朝食の前に三日振りにノアは髭を剃った。髪も伸びるし、この身体───素体は本当によくできている。シェービングムースはないが、ワッテンで泡立てたもので代用しネルフィアにカミソリで剃ってもらった。自分の身体に何かする場合、他人に頼んだ方がやりやすいことは多い。ネルフィアの胸にサラシを巻くのを、ノアが毎日担当しているのも同じ理由だ。実際、本人にやらせるより上手く巻けるのだし効率的ではある。記憶からサイズを比較するとまた少し大きくなっていたので、しばらくはサラシでいいだろう。どこまでいくかは不明だが、ブラの購入はこの成長が止まってからでも遅くはあるまい。
「小遣いを渡しておく。昼とかはこれで済ませてくれ。余ったら持ってていい。」
朝食後、ネルフィアにちょっと多めに───宿に十泊できる程度の金を渡す。姐さんとの待ち合わせに行くのはネルフィアだけである。
生理自体は重くないようで、出かけるのにも問題はなさそうだ。ちゃんとした生理用品を使っているのもあるだろう。狩りをするとしても普通に戦いそうである。そのように実によく働く対価を本人は多過ぎると言うが、化粧品なんかを買うのにも使うだろうと押し付けた。
「それとこれもな。」
「ナイフ、ですか?」
「姐さんは悪い人じゃないし危険なこともないと思うが、まあ護身用だ。何かあればそれで身を守れ。」
槍を持っていくような用事でもないし、王都の治安も悪くないとは思うが、備えがあっても損はあるまい。

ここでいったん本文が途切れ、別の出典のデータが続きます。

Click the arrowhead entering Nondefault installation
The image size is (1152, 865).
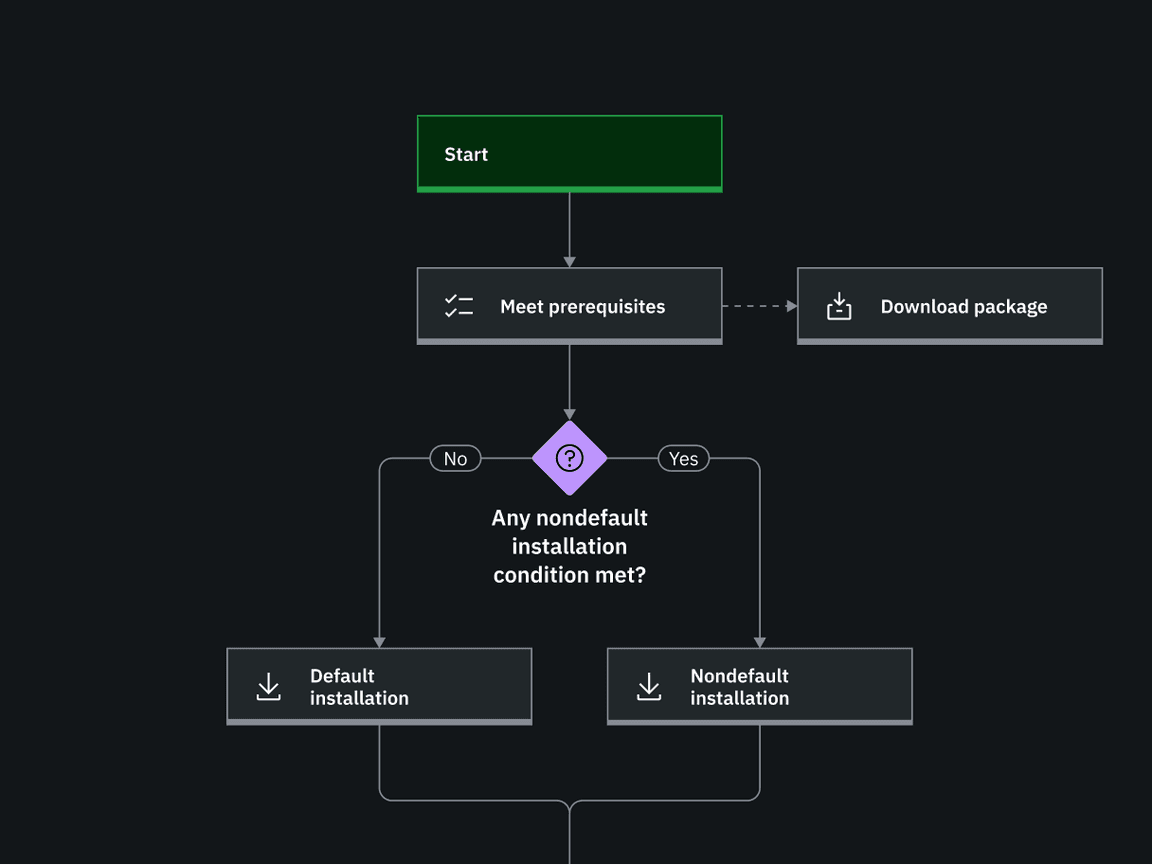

このナイフは元来「ナイフで髭剃ったらワイルドかな」という、割としょうもない理由で購入したものだったが、結局カミソリの方が使いやすいし、ネルフィアにやってもらう方が楽で持て余していたのだ。こうして使い道ができたのだから無駄ではない、というのは結果論でしかなかったが。
「ありがとうございます。では行ってきます。」
「ああ、俺は適当にだらけて過ごす。」
さっそく昨日買ったワンピースを着て、手鏡などが入った背負い袋を持ったネルフィアを送り出す。

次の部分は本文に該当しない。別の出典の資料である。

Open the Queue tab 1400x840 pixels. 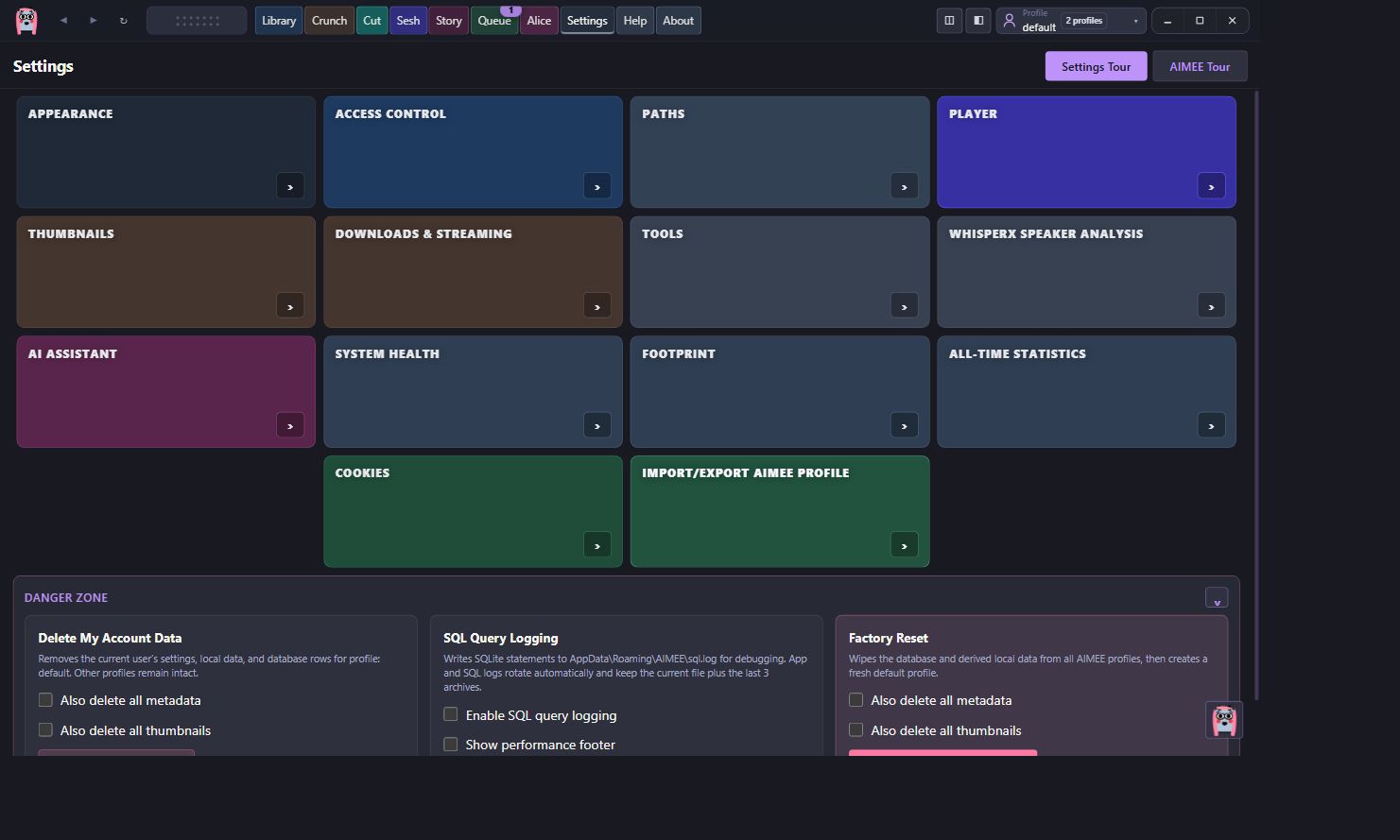[494, 21]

ネルフィアにも主人から離れる時間があっていい。それと同時に、ノアにとっても奴隷から離れる時間があってもいいのだ。一人でいることは寂しいが、身軽ではある。他人と過ごすことは暖かいが、煩わしくもある。この世界に来て唯一の、ほぼ無条件の味方と言っていい奴隷とて、それは例外ではない。
「ふぁぁ、あー……。」
宿のベッドに寝転がりながら欠伸。適当にテレビ番組を思い出したり、ふと浮かんだ有効そうな戦法を心のメモに書き留めたり、何十分も眠るでも考えるでもなくただ目を閉じるだけでいたり、昼までひたすらだらけて過ごした。
人生にはこういう本当に何もしない日があってもいい。むしろこの世界に来てからこっち、休日も含め少々勤勉過ぎたきらいがある。ノアはこの世界に来て初めて、ほどほどの孤独と怠惰を堪能していた。
(そろそろ帰ってくるはずだが。)
適当に昼食を済ませると、昼下がりも似たような感じで過ごしたが流石に飽きる。思ったより画面を見てないことが多いテレビ番組の記憶もほどほどに、夕方頃には散歩に繰り出した。金属鎧入りの収納袋も、身体能力の高まった今となっては気にならない重さだ。
宿の近所の屋台や露店を冷やかしながらぶらついていると、ネルフィアの反応を探知する。割と近くまで戻ってきていたようだ。姐さんも一緒のようである。
(『楽しんでる』けどちょっと『不安』もあるな。)
ネルフィアも羽は伸ばせたようだ。それはそれとして不安の種は何か。主人である自分のことだろうか。それとも別の何かがあるのか。ひとまず二人の方にノアは足を進めた。後ろ姿を見つけると偶然を装って声を掛ける。
「よっ、楽しんでる? ……おお!」
「ご、ご主人様……。」
振り返ったネルフィアの印象はかなり変わっていた。薄っすらとファンデーションでも塗っているのか肌は艶めいてるし、髪も見栄えよく長さを揃えてちょっとだけカットされている。特に変化が大きいのは眉が整えられていることだろう。記憶の中のものと比べてみれば、明らかに以前のは自然のままの太眉で野暮ったい。それをほっそり整えるだけで洗練された感がある。
あれはあれで愛嬌もあったと思うが、人の手が入るとやはり違う。過度に飾らないナチュラルメイク、という感じでネルフィアの良さが引き出されていた。
「ますます可愛くなってる……素晴らしいな。」
「あ、ありがとうございます。」『気に入ってもらえてよかった。』
「だから言ったでしょ、心配ないってねえ。」
素直に褒めると『不安』も消えたようだ。主人に気に入られるかを気にしていたとは実に愛らしい。そして実に素晴らしい仕事であった。化粧とはまさに女を化けさせるものなのだ。禁欲期間であるのが本当に残念になる出来栄えである。
これだけのことをしてくれたのだから、姐さんには礼を尽くさねばなるまい。しかし現金を渡すというのも無粋だろう。
「本当にありがとうございます姐さん。よけりゃ飯でも奢りますよ。」
「どうせなら飯より酒の方がいいねえ。」
提案をほぼ受け入れてもらえたので、そのまま三人で宿に戻ることにした。宿の食堂兼酒場なら都合もいい。